Zambia has a great need for community-based orphan care. “Zambia has a long road ahead,” says Lawrence Temfwe. In this country, over 1,700,000 are orphans and vulnerable children, which is 12 percent of the population, and nearly another two million are considered vulnerable.

Orphans and vulnerable children face many difficulties in Zambia that leave them more at risk of poverty, HIV and AIDS, untreated trauma, and cultural biases. All of these affect social stigmatization and the children’s education, as many are unable to stay in school due to lack of support, funding, and short attention spans rooted in hunger or untreated anxiety and depression.

Church Partnership at the Local Level

The Jubilee Centre and its network of churches give children hope for a better future through spiritual transformation and advocacy programs.

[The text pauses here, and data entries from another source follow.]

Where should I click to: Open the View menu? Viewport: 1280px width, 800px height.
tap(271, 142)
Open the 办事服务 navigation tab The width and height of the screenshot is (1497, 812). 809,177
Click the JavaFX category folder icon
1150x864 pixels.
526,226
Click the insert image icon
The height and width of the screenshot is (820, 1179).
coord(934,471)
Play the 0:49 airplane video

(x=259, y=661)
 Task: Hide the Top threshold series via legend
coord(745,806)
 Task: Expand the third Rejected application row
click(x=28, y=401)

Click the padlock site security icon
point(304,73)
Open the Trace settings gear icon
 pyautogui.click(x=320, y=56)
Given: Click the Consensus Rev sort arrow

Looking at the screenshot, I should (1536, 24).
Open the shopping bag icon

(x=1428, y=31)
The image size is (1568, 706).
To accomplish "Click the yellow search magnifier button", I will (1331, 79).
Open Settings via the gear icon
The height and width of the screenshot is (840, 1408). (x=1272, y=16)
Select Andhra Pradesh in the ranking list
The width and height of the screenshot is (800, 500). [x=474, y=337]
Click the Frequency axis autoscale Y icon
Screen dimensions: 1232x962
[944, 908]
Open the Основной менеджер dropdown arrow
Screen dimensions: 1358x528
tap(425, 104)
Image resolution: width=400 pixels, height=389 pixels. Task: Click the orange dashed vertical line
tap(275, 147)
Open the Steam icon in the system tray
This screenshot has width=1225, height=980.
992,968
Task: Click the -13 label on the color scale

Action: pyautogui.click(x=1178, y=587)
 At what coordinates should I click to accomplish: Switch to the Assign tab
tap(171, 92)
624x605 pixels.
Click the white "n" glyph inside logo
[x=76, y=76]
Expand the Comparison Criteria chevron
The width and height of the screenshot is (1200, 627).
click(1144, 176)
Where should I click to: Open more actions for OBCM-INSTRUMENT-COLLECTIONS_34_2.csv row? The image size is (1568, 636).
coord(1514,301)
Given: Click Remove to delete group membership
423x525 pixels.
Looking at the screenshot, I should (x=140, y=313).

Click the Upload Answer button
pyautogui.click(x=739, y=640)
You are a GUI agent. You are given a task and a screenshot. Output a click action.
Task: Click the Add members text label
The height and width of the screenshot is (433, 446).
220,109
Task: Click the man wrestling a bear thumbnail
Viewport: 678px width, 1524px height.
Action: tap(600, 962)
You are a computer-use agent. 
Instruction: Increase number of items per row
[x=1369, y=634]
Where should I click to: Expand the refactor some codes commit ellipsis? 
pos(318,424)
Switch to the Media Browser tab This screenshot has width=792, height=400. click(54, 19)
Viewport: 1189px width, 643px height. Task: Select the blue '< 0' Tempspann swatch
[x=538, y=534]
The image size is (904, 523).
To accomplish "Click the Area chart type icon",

These local solutions help communities address their own needs. The Jubilee Centre is partnering with local, urban, under-resourced churches around Zambia to create long-term partnerships for long-lasting change and sustainability.

They encourage churches to train children’s ministry leaders in providing space for safe and meaningful child participation and integrating children into the church and community life. They also conduct trainings for guardians on how to effectively integrate orphans into their families. They have trained over 90 church leaders in psychosocial and biblical counseling so they are in a position to help children who have suffered the loss of parents and homes and other economic pains. They help children begin the long journey toward wholeness. Lastly, the Jubilee Centre supports the churches and communities in advocating at the government level to seek legislative changes that would benefit and protect children.

Church Partnership at the Global Level

The Jubilee Centre has also formed a long-term partnership with a state-side church. Christ Presbyterian Church (CPC) in Edina, Minnesota, resonated with the Jubilee Centre’s strong vision, and the organizations’ relationship began in 2008. “Our partnership with CPC,” says Temfwe, “has enhanced our commitment to proactively engage under-resourced churches in urban, under-served communities to address the spiritual, mental, social, and physical issues that inhibit self-sustaining and systemic changes.”

Through the years, CPC and the Jubilee Centre have connected in many ways — including trips to Zambia and Minnesota, financial commitments to support Zambian programs, and long conversations and discussions about partnership and global leadership. Both organizations have learned a great deal over the years about what it means to be in a partnership — and many of the important aspects go beyond financial contributions or helping in tangible ways.

“Showing up physically was a value that I didn’t initially consider,” says Barb Harmon, a member of CPC who has participated in numerous trips to the Jubilee Centre. “Most people think going on a trip means something needs to be accomplished — a house built, or something done — but there first has to be a mutual relationship and trust built. Having a relationship means having a connection.”

Journeys of Faith, a primary publication from Faith to Action, highlights this kind of mutual trust. “By partnering directly with local efforts, churches abroad can provide needed prayer, resources, and service.… [T]hese partnerships are most successful when they are part of a long-term relationship based on mutual respect and trust, with a clear appreciation for the leadership role of the local church in overseeing and determining the course of the ministry.” Over the years, groups from CPC have sat with the leadership at the Jubilee Centre to talk through what partnership looks like and how each can help the other. The time invested has strengthened the relationship between the two organizations and has helped to establish a long-term, sustainable partnership.

In all aspects of the partnership between CPC and the Jubilee Centre, there remains an emphasis on the local leadership to effect change in the Zambian communities. “CPC is sensitive to the fact that it does not want to do for the under-resourced churches what they can be empowered to do for themselves,” says Temfwe. CPC respects the movement of God that is already happening through the Jubilee Centre and its network of local churches, and it seeks to simply come alongside and support.

Temfwe’s vision is for the local church to change the future of the next generation by supporting orphans and vulnerable children. He is excited to have other churches come alongside this vision. Their partnership with CPC has a long view, seeking community transformations led by local church leadership. The Jubilee Centre also partners with Willow Creek and Ridgepoint Community Church. Through the Jubilee Centre’s partnership with CPC and other churches like it, families and communities are experiencing deeper hope and change for the next generation of Zambians.